- _Try it_
Would you copy out only the lines from the one with "Help and FAQ (625, 1370)" to the end of the records, exactly as they stand?

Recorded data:
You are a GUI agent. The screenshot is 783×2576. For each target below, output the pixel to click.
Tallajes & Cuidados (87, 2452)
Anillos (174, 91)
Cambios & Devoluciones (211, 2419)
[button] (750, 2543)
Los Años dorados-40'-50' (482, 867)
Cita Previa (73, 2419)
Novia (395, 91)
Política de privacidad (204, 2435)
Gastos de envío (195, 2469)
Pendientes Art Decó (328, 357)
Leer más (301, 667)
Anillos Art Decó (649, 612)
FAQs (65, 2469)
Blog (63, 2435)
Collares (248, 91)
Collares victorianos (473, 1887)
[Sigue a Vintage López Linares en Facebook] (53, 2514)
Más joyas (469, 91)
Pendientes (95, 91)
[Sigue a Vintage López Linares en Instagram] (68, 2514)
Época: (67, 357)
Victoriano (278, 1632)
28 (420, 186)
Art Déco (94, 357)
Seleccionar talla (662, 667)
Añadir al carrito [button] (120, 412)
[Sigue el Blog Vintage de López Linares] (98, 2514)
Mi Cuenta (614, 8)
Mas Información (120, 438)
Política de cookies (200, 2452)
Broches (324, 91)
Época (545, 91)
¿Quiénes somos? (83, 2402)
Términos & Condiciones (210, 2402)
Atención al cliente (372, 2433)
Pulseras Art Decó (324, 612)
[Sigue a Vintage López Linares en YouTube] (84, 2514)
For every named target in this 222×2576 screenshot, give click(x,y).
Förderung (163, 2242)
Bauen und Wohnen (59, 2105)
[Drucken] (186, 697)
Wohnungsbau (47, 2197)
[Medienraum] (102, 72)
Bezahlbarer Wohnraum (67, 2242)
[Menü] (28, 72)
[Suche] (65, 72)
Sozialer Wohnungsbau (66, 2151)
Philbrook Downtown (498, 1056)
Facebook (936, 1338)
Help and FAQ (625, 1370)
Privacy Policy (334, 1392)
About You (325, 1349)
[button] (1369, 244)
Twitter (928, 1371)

- _Answer section_
Help and FAQ (625, 1370)
Privacy Policy (334, 1392)
About You (325, 1349)
[button] (1369, 244)
Twitter (928, 1371)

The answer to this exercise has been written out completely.